Llamó, sin que nadie respondiera. Pasado el portal llegó al patio, amplio y despejado, con un pozo en el centro y su roldana. El perro ladraba con furioso denuedo en su rincón, y parecía que tratando de soltarse acabaría estrangulado. Atados también, dos galgos miraban a su compadre alano sin abrir la boca. El escribano, cobardón y oblicuo, no se atrevía a alejarse demasiado del portal, por si tenía que salir corriendo. Todo a la redonda tenía aquel patio un corredor de tabas blancas de cordero que dibujaban granadas, trenzas, rosetones, testigos de la bonanza que conoció la casa. La extrema limpieza de Quiteria y la lluvia de la noche las mostraban pulcras, lucientes. A un lado tenía cinco columnas de piedra, que lo soportalaban, y el ancho pasadizo del fondo dejaba ver el corral y unas grandes tinajas del Toboso apoyadas contra la pared. Entre ellas crecían malas hierbas y ortigas, que daban claras muestras de su abandono. Fue el perro apaciguando sus ladros. El señor De Mal sintió que todo aquello le pertenecía. En cuanto la Justicia lo señalara, se vendría a vivir a esa casa, más espaciosa y de mejor viso que la suya. Así se lo declaró a la sobrina Antonia el día en que ésta le rechazó. Quería ver a la muchacha de rodillas suplicándole un techo donde pasar la noche, mendigando un mendrugo de pan. Ahora la pájara, como dio en llamarla desde entonces, había aborrecido el nido. Mejor. El perro, que había dejado de ladrar, miraba con la cabeza gacha al escribano y movía la cola, quién sabe si pensando que aquel viejo torvo y pilongo de porte fúnebre podría ser su nuevo amo.

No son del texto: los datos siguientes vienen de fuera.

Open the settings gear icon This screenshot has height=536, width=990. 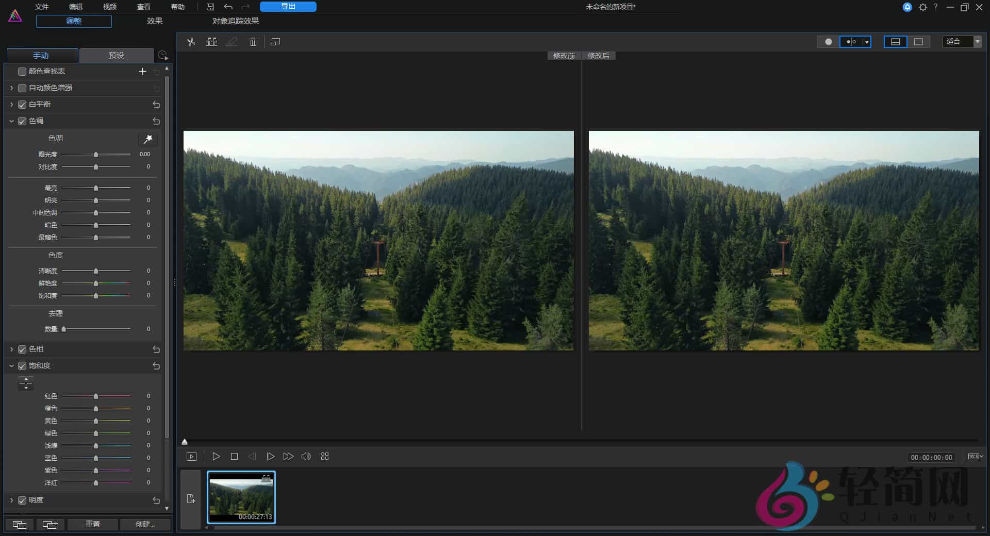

Llamó por tercera vez, con impaciencia. Conocía bien el camino por haberlo hecho muchas veces en vida del hidalgo con aquellos dineros que le sangraban la hacienda, y bien por la codicia, bien porque quería acabar cuanto antes el negocio que le había traído hasta allí, o para probar los bríos que le había despreciado Antonia, subió de dos en dos la escalera que conducía a la parte noble. ¿Viejo? No, no le perdonaba a Antonia aquel terco desdén. El esfuerzo estuvo a punto de ahogarle entre toses pedregosas y ferinas.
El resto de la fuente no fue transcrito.